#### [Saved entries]

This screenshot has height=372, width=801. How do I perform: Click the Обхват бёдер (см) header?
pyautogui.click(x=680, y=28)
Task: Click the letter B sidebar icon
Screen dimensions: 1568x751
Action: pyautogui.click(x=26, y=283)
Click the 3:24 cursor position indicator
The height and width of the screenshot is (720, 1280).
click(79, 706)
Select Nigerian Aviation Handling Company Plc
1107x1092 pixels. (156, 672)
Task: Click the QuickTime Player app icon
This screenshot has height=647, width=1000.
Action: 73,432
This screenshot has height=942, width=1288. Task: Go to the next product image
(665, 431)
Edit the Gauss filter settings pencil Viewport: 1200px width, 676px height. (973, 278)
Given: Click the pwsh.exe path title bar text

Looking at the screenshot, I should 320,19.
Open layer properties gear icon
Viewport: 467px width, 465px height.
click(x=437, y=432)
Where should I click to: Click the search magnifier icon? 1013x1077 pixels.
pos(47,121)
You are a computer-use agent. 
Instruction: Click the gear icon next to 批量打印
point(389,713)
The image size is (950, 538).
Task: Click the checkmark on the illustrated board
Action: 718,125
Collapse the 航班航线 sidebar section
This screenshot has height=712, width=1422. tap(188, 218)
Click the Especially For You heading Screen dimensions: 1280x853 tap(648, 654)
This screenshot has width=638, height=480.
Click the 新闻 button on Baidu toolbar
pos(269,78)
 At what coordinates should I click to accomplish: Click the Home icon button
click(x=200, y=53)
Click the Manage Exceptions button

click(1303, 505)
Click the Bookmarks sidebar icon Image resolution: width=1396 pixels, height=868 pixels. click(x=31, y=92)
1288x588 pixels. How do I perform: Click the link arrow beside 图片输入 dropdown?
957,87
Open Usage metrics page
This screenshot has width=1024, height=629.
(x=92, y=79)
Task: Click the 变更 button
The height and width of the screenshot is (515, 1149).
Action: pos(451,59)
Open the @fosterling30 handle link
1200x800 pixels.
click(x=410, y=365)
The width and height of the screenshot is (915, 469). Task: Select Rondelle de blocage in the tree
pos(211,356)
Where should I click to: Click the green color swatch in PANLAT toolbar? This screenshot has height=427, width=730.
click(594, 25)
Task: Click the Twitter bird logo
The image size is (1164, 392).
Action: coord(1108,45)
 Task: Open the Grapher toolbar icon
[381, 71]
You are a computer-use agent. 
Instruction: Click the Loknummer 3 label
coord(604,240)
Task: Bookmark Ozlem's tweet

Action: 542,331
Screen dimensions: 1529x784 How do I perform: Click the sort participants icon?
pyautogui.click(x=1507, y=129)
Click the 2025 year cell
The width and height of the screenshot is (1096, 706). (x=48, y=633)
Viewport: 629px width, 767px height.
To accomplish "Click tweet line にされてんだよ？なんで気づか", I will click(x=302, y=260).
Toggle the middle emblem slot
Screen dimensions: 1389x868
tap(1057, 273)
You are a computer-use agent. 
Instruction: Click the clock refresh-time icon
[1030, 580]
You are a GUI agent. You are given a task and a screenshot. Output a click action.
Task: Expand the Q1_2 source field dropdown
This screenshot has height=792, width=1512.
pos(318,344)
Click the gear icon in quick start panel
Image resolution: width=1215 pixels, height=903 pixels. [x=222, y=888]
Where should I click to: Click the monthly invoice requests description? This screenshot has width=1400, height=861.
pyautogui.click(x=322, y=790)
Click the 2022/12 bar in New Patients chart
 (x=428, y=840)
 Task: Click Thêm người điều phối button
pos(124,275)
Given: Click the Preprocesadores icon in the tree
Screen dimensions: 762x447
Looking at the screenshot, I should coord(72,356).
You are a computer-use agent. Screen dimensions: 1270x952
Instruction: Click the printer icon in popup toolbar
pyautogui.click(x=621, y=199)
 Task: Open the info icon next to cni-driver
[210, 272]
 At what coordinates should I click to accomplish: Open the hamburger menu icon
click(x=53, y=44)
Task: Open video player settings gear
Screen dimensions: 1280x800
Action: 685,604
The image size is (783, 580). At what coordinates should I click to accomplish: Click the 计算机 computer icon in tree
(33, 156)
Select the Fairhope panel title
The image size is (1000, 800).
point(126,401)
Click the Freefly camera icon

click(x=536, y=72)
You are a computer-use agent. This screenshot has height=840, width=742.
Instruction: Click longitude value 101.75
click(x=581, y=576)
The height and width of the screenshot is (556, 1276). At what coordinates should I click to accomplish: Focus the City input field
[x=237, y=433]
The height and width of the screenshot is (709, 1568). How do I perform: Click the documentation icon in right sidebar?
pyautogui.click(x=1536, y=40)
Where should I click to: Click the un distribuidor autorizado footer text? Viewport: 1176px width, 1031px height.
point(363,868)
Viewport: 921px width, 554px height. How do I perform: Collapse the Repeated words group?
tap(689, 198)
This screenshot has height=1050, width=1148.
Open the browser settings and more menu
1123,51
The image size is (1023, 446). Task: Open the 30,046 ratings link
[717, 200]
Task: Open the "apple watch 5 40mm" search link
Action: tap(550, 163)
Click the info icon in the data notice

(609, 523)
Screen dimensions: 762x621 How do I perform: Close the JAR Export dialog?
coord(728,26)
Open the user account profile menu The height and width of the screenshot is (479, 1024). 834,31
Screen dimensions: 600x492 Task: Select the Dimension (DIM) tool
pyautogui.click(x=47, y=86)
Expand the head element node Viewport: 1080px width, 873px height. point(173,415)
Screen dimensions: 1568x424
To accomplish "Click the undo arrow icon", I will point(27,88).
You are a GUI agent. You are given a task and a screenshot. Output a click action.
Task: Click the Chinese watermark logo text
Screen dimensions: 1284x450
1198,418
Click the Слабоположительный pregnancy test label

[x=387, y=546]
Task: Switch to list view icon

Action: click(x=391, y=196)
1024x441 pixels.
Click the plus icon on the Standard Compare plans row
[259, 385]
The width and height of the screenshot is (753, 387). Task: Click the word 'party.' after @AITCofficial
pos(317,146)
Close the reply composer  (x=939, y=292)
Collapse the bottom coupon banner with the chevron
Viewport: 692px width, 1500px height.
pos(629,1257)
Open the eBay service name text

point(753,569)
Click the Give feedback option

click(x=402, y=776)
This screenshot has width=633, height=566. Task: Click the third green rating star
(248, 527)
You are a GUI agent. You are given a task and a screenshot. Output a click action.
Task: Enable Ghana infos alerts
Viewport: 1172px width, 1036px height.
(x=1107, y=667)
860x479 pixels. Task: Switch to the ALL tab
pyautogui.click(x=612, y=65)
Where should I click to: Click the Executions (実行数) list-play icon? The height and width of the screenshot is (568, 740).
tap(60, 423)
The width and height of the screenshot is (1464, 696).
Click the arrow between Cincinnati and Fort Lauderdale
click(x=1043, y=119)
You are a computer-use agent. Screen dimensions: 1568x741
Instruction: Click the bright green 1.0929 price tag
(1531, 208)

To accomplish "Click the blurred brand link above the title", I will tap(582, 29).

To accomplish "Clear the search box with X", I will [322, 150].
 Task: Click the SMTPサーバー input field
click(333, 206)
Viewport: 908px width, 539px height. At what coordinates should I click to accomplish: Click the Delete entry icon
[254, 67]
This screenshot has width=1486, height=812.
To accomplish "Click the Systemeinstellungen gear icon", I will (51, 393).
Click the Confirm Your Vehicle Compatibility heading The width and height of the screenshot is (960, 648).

#### [DIRECTIONS FOR THIS TASK]
Each line in the entries above that includes the string "logo" should be extracted.

#### [TASK SOLUTION]
Task: Click the Twitter bird logo
Task: Click the Chinese watermark logo text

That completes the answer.